TX 75083-3836, U.S.A., fax 01-972-952-9435. AbstractThis paper presents an innovative and promising, multidiscipline integrated approach that includes geology (BHI, cores, wireline logs), geophysics (seismic facies analysis), and reservoir engineering data (production data, PLT, welltest) that were combined to identify the main types of fractures, to predict their occurrence in the reservoir and to determine the hydraulic properties of the different fractures setsThe Najmah -Sargelu of West Kuwait is an oil bearing reservoir made of tight carbonates where porosity and permeability is mainly provided by the fracture network. In this paper, we will first introduce the method used to identify and predict the two main scales of fractures: joints and largescale fractures (faults and fracture swarms). The shale content (Vshale) and mechanical beds thickness were found to be the two main geological drivers on joints occurrence. Thickness of individual beds were recorded from BHI acoustic images which enabled to measure an S/T ratio (fracture spacing to bed thickness) for each fracture set and for different shalyness. Secondly, we used an innovative solution to deliver an accurate map of large-scale fractures location. This approach uses concurrently a set of selected fracture relevant attributes in a multi-variable statistical process called Seismic Facies Analysis (SFA).A 3D stochastic fracture model was then generated incorporating the two scales of fractures and constrained by the reservoir shalyness, the S/T ratio and the seismic facies map.
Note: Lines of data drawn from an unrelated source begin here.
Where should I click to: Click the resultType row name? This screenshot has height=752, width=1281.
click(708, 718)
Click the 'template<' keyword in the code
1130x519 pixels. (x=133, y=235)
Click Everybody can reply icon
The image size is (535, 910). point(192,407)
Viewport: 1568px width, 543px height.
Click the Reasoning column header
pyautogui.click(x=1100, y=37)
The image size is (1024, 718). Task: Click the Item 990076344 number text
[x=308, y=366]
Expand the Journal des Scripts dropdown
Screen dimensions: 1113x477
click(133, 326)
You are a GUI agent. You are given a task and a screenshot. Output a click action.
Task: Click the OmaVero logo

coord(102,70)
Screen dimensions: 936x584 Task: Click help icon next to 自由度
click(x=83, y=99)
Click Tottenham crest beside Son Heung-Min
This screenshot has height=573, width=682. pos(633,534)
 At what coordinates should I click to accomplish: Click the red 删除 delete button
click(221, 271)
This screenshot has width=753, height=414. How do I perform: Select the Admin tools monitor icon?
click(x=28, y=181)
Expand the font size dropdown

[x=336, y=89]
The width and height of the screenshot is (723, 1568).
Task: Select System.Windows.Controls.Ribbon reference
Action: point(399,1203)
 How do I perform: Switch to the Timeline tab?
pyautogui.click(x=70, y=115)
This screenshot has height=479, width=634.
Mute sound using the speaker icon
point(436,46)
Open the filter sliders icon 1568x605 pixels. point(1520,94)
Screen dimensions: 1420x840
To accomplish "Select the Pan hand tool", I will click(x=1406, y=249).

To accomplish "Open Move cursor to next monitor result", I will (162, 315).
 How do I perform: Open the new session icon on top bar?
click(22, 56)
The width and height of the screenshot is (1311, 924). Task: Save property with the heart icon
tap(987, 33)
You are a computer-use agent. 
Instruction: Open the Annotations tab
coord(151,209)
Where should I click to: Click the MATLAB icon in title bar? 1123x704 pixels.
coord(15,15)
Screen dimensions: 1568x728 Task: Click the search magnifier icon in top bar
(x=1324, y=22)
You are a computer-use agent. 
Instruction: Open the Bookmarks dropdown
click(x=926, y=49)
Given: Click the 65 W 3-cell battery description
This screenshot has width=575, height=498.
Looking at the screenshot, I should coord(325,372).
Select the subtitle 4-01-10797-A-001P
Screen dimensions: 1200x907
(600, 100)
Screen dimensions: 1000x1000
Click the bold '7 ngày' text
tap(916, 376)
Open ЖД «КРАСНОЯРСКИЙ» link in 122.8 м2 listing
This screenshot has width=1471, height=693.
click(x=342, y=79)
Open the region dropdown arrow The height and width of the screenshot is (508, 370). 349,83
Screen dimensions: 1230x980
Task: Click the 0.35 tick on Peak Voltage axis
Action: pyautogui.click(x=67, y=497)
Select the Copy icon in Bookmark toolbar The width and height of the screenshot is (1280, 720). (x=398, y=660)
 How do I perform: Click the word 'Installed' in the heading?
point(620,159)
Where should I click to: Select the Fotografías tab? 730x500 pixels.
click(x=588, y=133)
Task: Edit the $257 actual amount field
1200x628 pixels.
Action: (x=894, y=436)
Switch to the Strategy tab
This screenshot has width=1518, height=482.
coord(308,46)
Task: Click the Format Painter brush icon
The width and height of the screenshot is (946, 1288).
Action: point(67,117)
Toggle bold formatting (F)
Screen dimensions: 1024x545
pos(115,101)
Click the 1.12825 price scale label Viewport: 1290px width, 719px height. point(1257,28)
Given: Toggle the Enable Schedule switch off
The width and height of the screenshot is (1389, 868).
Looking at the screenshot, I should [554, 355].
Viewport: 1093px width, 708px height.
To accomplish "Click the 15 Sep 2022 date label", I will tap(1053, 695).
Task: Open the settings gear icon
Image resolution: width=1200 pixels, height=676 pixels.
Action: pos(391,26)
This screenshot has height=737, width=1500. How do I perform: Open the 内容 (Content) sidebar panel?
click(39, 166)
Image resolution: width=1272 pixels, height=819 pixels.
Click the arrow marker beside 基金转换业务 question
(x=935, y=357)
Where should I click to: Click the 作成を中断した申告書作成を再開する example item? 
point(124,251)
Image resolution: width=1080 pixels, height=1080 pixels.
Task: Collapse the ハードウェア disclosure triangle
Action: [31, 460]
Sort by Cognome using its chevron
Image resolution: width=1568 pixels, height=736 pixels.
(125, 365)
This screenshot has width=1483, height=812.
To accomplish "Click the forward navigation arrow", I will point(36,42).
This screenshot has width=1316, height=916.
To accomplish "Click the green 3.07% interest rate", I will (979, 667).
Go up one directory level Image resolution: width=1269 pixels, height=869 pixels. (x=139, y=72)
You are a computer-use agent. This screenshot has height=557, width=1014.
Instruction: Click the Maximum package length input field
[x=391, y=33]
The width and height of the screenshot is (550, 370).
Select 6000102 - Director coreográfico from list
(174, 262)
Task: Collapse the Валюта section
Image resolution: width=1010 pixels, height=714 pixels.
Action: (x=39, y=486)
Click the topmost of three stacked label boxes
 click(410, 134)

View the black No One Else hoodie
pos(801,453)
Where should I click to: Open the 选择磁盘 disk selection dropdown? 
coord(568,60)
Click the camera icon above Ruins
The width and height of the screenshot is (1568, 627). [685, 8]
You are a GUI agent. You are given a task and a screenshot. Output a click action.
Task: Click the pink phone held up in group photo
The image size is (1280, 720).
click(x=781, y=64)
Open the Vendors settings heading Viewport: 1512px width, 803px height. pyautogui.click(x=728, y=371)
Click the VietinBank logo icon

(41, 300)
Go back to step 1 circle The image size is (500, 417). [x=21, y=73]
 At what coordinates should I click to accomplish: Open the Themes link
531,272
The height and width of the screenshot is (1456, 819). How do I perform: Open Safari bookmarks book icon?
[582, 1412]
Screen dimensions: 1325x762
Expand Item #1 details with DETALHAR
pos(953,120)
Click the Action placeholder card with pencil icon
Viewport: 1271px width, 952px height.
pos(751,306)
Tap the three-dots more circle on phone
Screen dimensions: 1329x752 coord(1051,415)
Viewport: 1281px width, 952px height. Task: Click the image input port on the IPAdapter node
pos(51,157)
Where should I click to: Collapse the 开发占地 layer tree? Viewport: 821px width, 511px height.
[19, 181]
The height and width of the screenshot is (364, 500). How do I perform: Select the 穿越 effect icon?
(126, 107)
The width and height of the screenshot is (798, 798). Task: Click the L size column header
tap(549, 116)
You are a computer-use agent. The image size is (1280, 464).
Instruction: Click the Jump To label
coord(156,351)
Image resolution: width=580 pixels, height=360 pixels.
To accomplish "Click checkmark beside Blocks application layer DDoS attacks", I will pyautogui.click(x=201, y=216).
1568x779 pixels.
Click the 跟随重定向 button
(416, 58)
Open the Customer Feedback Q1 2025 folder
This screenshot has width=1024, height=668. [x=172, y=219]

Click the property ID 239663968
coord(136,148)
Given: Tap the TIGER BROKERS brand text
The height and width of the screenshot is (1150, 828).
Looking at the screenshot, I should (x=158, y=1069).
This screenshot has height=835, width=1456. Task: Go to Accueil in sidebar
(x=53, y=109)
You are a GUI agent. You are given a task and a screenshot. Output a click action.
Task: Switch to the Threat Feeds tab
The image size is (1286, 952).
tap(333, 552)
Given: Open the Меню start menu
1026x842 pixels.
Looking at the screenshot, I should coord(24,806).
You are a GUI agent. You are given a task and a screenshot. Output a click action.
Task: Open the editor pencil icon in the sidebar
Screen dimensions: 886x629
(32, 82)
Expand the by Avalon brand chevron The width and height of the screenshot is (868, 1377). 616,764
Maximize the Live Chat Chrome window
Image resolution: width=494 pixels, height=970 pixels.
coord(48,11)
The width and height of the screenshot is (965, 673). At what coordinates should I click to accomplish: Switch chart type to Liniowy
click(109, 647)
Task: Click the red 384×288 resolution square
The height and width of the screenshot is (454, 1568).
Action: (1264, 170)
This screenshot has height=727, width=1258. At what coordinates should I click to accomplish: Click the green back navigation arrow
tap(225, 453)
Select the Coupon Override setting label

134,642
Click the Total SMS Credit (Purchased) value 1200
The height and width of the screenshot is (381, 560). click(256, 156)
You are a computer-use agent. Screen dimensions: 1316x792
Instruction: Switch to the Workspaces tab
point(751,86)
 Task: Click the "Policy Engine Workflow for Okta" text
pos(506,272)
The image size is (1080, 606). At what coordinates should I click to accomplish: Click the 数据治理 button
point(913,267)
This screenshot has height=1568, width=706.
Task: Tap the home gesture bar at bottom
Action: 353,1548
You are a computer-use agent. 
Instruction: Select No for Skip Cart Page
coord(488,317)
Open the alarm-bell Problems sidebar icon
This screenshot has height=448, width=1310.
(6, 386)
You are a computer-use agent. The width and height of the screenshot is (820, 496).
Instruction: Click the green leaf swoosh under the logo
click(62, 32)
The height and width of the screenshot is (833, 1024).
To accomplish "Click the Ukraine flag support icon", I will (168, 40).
The calibration of the hydraulic properties of the fractures was achieved through the second innovation presented in this paper: the simulation of a synthetic well test using the 3D fracture model and matched with the real data. This resulted in the calibration of the hydraulic fractures conductivity for each fracture type. These values were combined with the 3D stochastic fracture model to produce 3D fracture properties models (porosity, permeabilities and block size) for the Najmah -Sargelu of West Kuwait.